▶ **Recorded data**:

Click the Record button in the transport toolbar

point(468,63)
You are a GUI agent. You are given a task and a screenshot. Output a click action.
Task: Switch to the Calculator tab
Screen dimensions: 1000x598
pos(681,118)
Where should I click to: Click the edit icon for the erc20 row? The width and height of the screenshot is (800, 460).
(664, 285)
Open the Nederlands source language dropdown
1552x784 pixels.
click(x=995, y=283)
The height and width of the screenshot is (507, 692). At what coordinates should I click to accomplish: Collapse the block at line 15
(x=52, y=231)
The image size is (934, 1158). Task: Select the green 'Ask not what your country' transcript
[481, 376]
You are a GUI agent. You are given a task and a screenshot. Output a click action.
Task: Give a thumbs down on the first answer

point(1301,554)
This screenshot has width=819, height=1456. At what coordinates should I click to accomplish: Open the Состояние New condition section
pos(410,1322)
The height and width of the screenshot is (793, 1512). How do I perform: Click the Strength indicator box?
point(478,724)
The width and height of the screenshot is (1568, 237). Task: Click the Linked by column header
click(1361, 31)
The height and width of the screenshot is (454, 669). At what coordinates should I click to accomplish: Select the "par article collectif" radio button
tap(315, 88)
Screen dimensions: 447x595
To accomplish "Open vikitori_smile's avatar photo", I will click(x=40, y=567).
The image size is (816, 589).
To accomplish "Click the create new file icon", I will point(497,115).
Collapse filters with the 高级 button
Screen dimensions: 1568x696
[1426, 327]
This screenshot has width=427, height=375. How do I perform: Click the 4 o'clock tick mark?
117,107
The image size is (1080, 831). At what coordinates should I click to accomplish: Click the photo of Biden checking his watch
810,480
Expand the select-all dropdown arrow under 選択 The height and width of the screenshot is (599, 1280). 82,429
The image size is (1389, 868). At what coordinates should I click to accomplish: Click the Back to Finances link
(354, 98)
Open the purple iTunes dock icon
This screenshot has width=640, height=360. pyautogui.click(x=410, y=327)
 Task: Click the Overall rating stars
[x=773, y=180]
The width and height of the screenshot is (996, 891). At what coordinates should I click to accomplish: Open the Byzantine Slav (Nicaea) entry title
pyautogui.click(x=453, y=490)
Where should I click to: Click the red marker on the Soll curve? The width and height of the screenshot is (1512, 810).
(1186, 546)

▶ **What you should do**: Write all of the records out again exactly.

▶ **Problem solution**:
Click the Record button in the transport toolbar

point(468,63)
You are a GUI agent. You are given a task and a screenshot. Output a click action.
Task: Switch to the Calculator tab
Screen dimensions: 1000x598
pos(681,118)
Where should I click to: Click the edit icon for the erc20 row? The width and height of the screenshot is (800, 460).
(664, 285)
Open the Nederlands source language dropdown
1552x784 pixels.
click(x=995, y=283)
The height and width of the screenshot is (507, 692). At what coordinates should I click to accomplish: Collapse the block at line 15
(x=52, y=231)
The image size is (934, 1158). Task: Select the green 'Ask not what your country' transcript
[481, 376]
You are a GUI agent. You are given a task and a screenshot. Output a click action.
Task: Give a thumbs down on the first answer

point(1301,554)
This screenshot has width=819, height=1456. At what coordinates should I click to accomplish: Open the Состояние New condition section
pos(410,1322)
The height and width of the screenshot is (793, 1512). How do I perform: Click the Strength indicator box?
point(478,724)
The width and height of the screenshot is (1568, 237). Task: Click the Linked by column header
click(1361, 31)
The height and width of the screenshot is (454, 669). At what coordinates should I click to accomplish: Select the "par article collectif" radio button
tap(315, 88)
Screen dimensions: 447x595
To accomplish "Open vikitori_smile's avatar photo", I will click(x=40, y=567).
The image size is (816, 589).
To accomplish "Click the create new file icon", I will point(497,115).
Collapse filters with the 高级 button
Screen dimensions: 1568x696
[1426, 327]
This screenshot has width=427, height=375. How do I perform: Click the 4 o'clock tick mark?
117,107
The image size is (1080, 831). At what coordinates should I click to accomplish: Click the photo of Biden checking his watch
810,480
Expand the select-all dropdown arrow under 選択 The height and width of the screenshot is (599, 1280). 82,429
The image size is (1389, 868). At what coordinates should I click to accomplish: Click the Back to Finances link
(354, 98)
Open the purple iTunes dock icon
This screenshot has width=640, height=360. pyautogui.click(x=410, y=327)
 Task: Click the Overall rating stars
[x=773, y=180]
The width and height of the screenshot is (996, 891). At what coordinates should I click to accomplish: Open the Byzantine Slav (Nicaea) entry title
pyautogui.click(x=453, y=490)
Where should I click to: Click the red marker on the Soll curve? The width and height of the screenshot is (1512, 810).
(1186, 546)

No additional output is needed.